IV. Andere technische Themen
Es gibt außerdem auf hamburgischen Friedhöfen etliche andere Motive, die mit Technik zu tun haben. Eins der ältesten ist sicherlich die Mühle, ob nun mit Wind oder Wasser betrieben. Windmühlen finden sich zum Beispiel in Ohlsdorf, schlicht eingeritzt, schon auf der Grabstätte Brandt von 1918 (AC 35). Als Halbrelief erscheinen sie bei den Grabmälern Wilke von 1939 und Wittern von 1969, beide auf dem Bergstedter Friedhof. Der Reinbeker Friedhof besitzt die sehr schöne Darstellung einer Wassermühle bei der Grabstätte Neuhaus von 1938, in Ohlsdorf findet sich diese auf dem Grabmal Jürgens von 1934 (T 28). Ebenfalls dort hat sich die Familie Muehlbacher 1979 eine zu ihrem Namen passende Darstellung ausgedacht (Bo 60).
- Wassermühle auf dem Grabmal Neuhaus (Foto: Behrens)
Ferner sind in Ohlsdorf drei ältere Grabstätten mit besonderen Darstellungen zu nennen – die Grabmäler Dencker von 1934 mit dem Simplontunnel (K 14), Schomann von 1937 mit einem Kran (Bh 59) und Rosenthal von 1940 mit Elektrizitätssymbolen (D 17). In den 1980er-Jahren kommen andere Motive vor – 1982 etwa eine Brücke beim Grabmal Fulda (Bh 69), 1986 eine Kamera für den Reporter Pörtner (Z 4) oder 1988 das Karussell "FLYINGSWING" für den Schausteller Sodemann (Y 7). Neuerdings werden gerne Leuchttürme gewählt wie beim Grabmal Holtermann von 1990 (L 22) – in diesem Fall für einen Kapitän.
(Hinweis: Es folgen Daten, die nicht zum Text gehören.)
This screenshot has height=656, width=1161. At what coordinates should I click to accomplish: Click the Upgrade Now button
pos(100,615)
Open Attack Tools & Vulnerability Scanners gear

Auch kann es geschehen, dass der Spaziergänger auf Schallplatten stößt wie auf dem Grab Weis von 1997 (J 17). Einen phantasievollen Einfall bietet die Ruhestätte der Gebrüder Jacoby von 2001, gekrönt von einem ganz besonderen Alpha-Omega-Zeichen – ein Zirkel steht für das A über einem als Ω entsprechend geformten Stück Fahrradkette, beides aus blitzblankem Metall (V 12).
- Alpha und Omaga auf dem Grabmal Jacoby (Foto: Behrens)
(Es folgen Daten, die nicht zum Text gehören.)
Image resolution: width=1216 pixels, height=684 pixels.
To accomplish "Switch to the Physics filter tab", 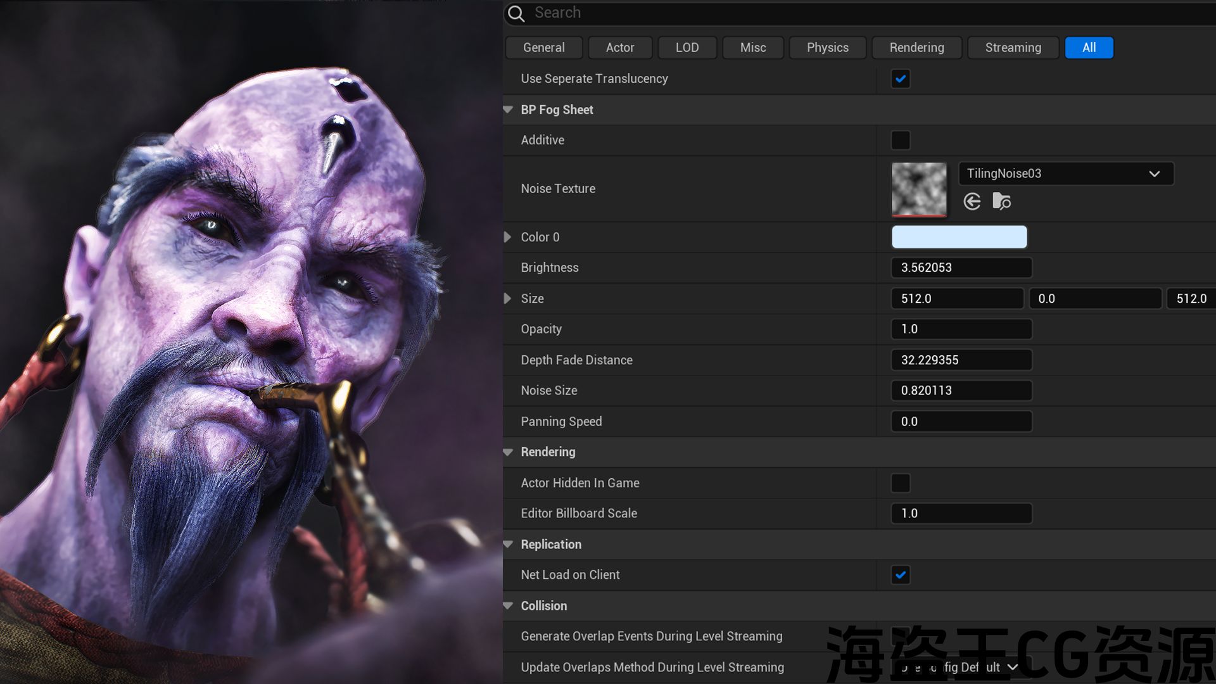I will [x=827, y=48].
Zum Schluss stellt man fest, dass im Hamburger Raum die wertvollsten Objekte mit dem Thema Technik auf Grabmälern aus den 1930er- und 1940er-Jahren zu finden sind. Die heutigen Motive sind nicht so weit entfernt von den früheren, aber die Darstellungen sind oft weniger aufwändig verarbeitet. Das Thema bleibt aber beliebt und lässt noch viel Raum für Phantasie. Bis jetzt ist der Verfasserin in Ohlsdorf allerdings noch kein Mikrophon oder Handy auf einem Grabmal aufgefallen, wie Conny Böttger (in ihrem Buch "Mein letztes Wort - Der Grabstein als Visitenkarte" von 2003) sie auf zwei Grabmälern eines Gelsenkirchener Friedhofs photographierte. Laut einem Bericht des Hamburger Abendblattes vom 31.3.2006 lassen sich Briten und Südafrikaner immer häufiger mit Handy bestatten – aus Sorge, nicht wirklich tot zu sein. Ob sich die Hamburger, die oft den Blick nach England gerichtet haben, anstecken lassen werden?